[发明专利]一种检测GPVI基因启动子区甲基化水平的引物及其检测方法

权利要求书

1.一种检测GPVI基因启动子区甲基化水平的引物，其特征在于，包括重亚硫酸盐转化后GPVI基因启动子区的扩增引物对和测序引物GPVI-S；

所述扩增引物对包括上游引物GPVI-F和下游引物GPVI-R，所述上游引物GPVI-F的序列为5′-ATTAGGGAGTTTATGGGAGTACGG-3′，所述下游引物GPVI-R的序列为：5′-Biotin-ATTCCTCAACCCTATCCTAAACTCTAT-3′；

所述测序引物GPVI-S的序列为：5′-AATATAGATTAGGTTTTAGTAGG-3′。

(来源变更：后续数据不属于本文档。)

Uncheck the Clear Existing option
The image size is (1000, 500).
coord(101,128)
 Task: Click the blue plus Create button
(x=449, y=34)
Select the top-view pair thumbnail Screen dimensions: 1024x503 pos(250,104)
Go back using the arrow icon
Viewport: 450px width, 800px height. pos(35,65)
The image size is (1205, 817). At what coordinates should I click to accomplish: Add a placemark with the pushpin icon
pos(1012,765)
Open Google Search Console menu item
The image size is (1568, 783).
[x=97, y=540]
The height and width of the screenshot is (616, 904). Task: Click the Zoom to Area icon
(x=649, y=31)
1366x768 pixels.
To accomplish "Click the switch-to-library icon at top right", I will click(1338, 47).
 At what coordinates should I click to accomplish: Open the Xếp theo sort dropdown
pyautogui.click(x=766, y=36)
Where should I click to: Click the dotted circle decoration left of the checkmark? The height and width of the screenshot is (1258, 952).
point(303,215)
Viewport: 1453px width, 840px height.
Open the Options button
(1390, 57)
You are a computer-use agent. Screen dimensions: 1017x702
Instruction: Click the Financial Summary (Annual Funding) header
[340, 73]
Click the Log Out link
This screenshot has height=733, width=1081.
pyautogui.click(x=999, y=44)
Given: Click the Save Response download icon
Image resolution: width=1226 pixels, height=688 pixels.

2.一种检测GPVI基因启动子区甲基化水平的检测方法，其特征在于，使用权利要求1所述的扩增引物对，对重亚硫酸盐转化后人血液GPVI基因启动子区进行扩增，并使用所述测序引物GPVI-S对所检测的基因区域的5个CpG位点的甲基化比例进行检测，通过检测得到的甲基化率，测定GPVI基因在血液中的表达水平。

3.根据权利要求2所述的检测GPVI基因启动子区甲基化水平的检测方法，其特征在于，包括如下步骤：

(1)血液样本采集；

(2)白细胞分离；

(3)基因组DNA提取；

(4)重亚硫酸盐转化；

(5)GPVI基因启动子区PCR扩增反应；

(6)琼脂糖凝胶电泳鉴定PCR扩增产物；

(7)焦磷酸测序反应和结果分析。

4.根据权利要求3所述的检测GPVI基因启动子区甲基化水平的检测方法，其特征在于，在步骤(1)中，使用EDTA抗凝管采集人静脉血2ml。

5.根据权利要求3所述的检测GPVI基因启动子区甲基化水平的检测方法，其特征在于，在步骤(2)中，使用Ficoll密度梯度法分离人静脉血中的白细胞。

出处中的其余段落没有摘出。